The latest, most outrageous ruling came from Justice W. Franc Perry this month: He effectively ordered the top 20 floors shaved off a new 52-story condo building at 200 Amsterdam Ave. — when the project is basically done.
The builder had the city’s OK — indeed, had stopped work for four months while the Department of Buildings resolved an earlier challenge.
But Perry ruled that it’s not kosher to use air rights from parts of nearby lots to build higher than the code would otherwise allow. That’s crazy: The city has allowed the practice for 40 years, during which the DOB has considered and OK’d this interpretation of the rules 34 times. Will Perry now order dozens of those buildings to chop off their top floors?

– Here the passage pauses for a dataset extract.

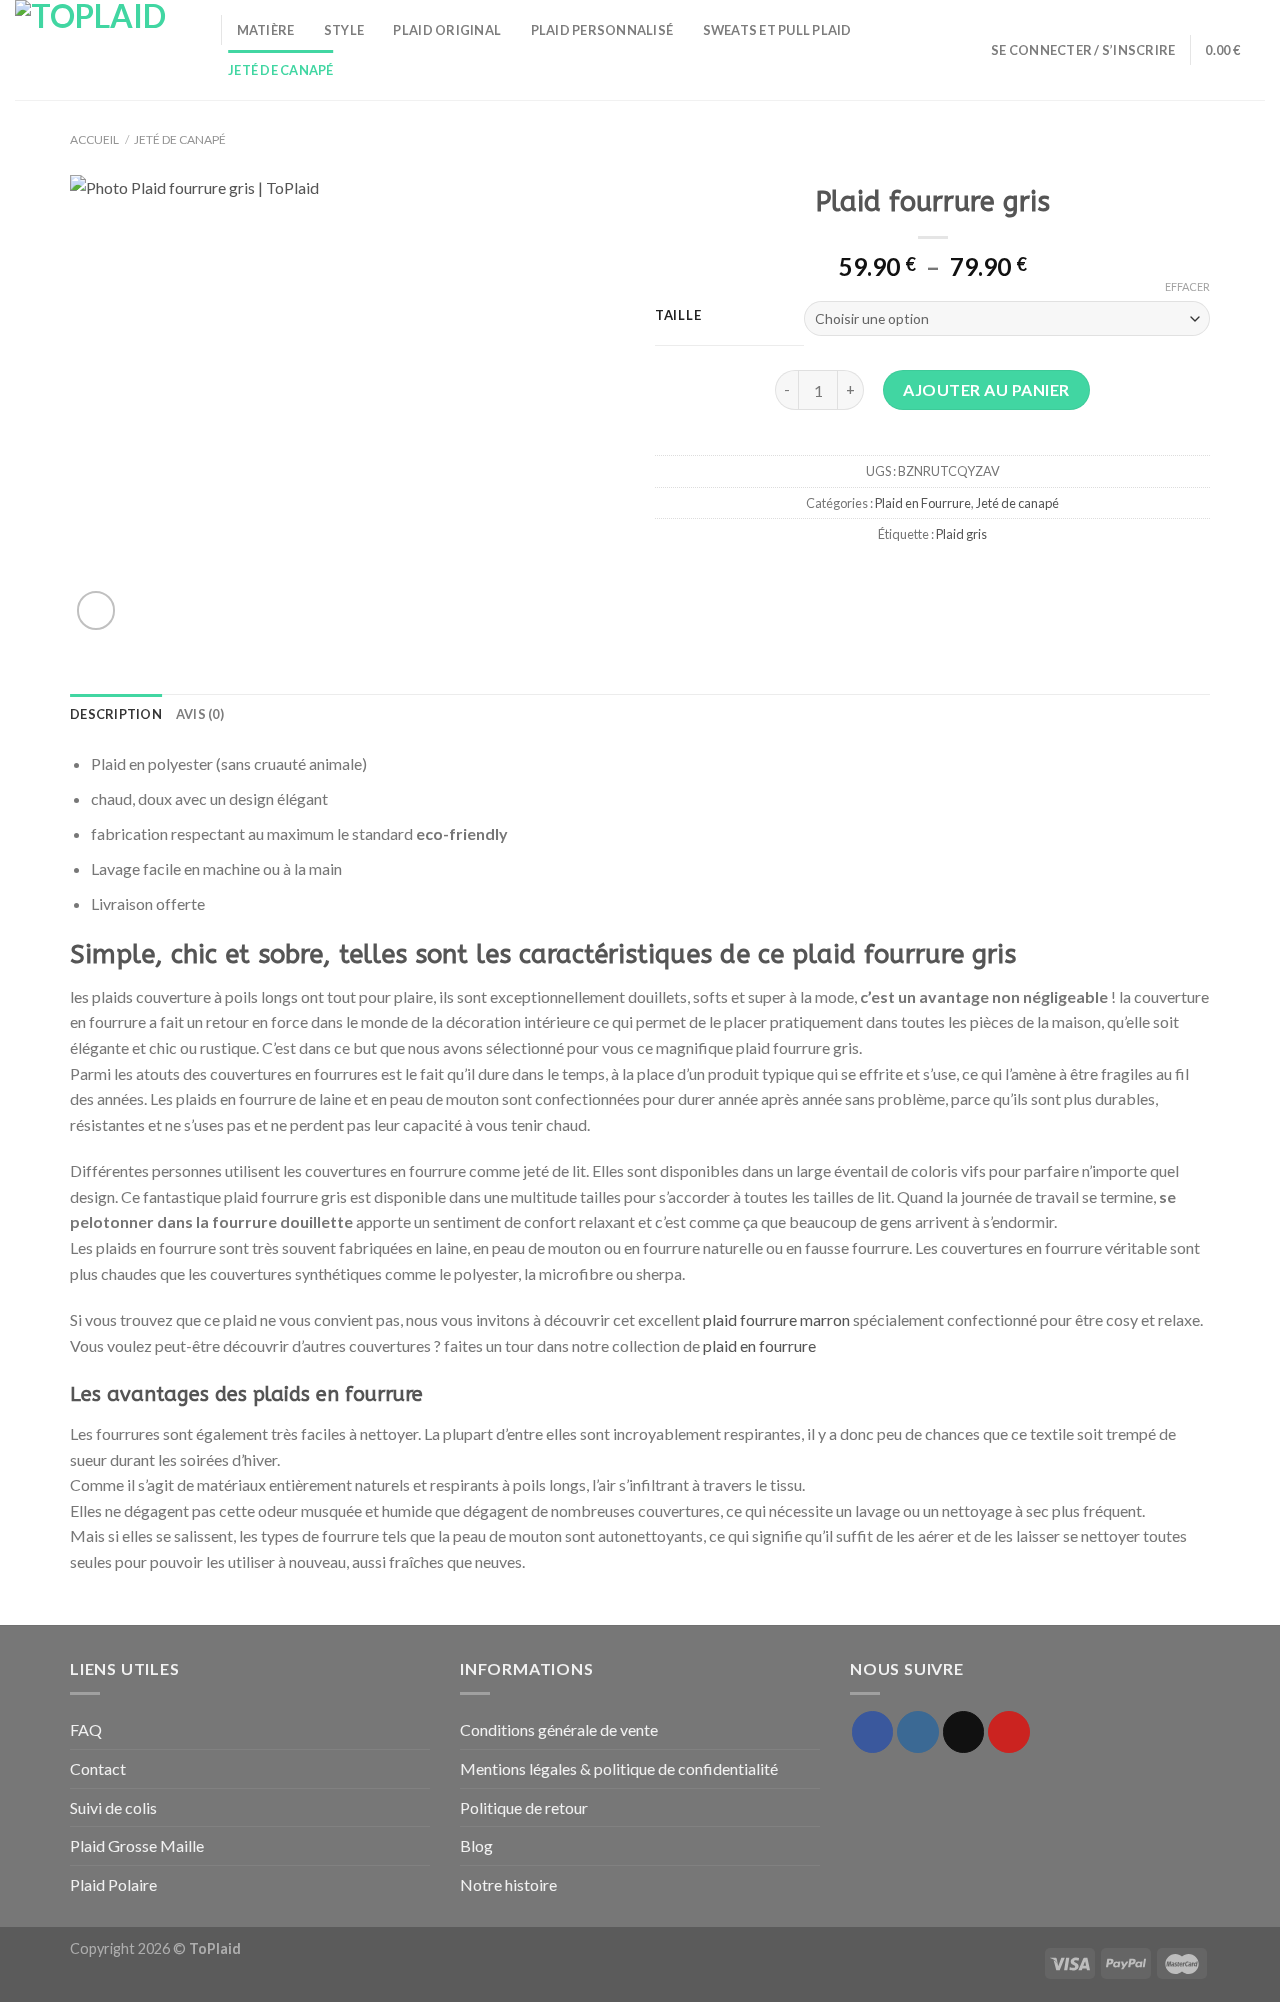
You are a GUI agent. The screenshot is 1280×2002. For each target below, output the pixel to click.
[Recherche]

Based on the city’s sign-off, the developer sunk $325 million into the building and would have to shell out millions more to do this “deconstruction.” How is that even remotely fair?
And what builder is going to risk investing in any new project if a judge can rule after the fact that official approvals are irrelevant, simply because he disagrees with the city’s long-held interpretation of its own laws?
This is a growing judicial trend. In another case, on the Two Towers project downtown, Justice Arthur Engoron blocked a project claiming, “You can’t just do this because the zoning allows it.”
The developer at 200 Amsterdam vows to appeal Perry’s ruling, but the city Law Department needs to join in, too — and actively defend City Hall’s ability to interpret the zoning code.
Otherwise, the loony left will seize control. If city approvals become meaningless, the private sector will stop building, period.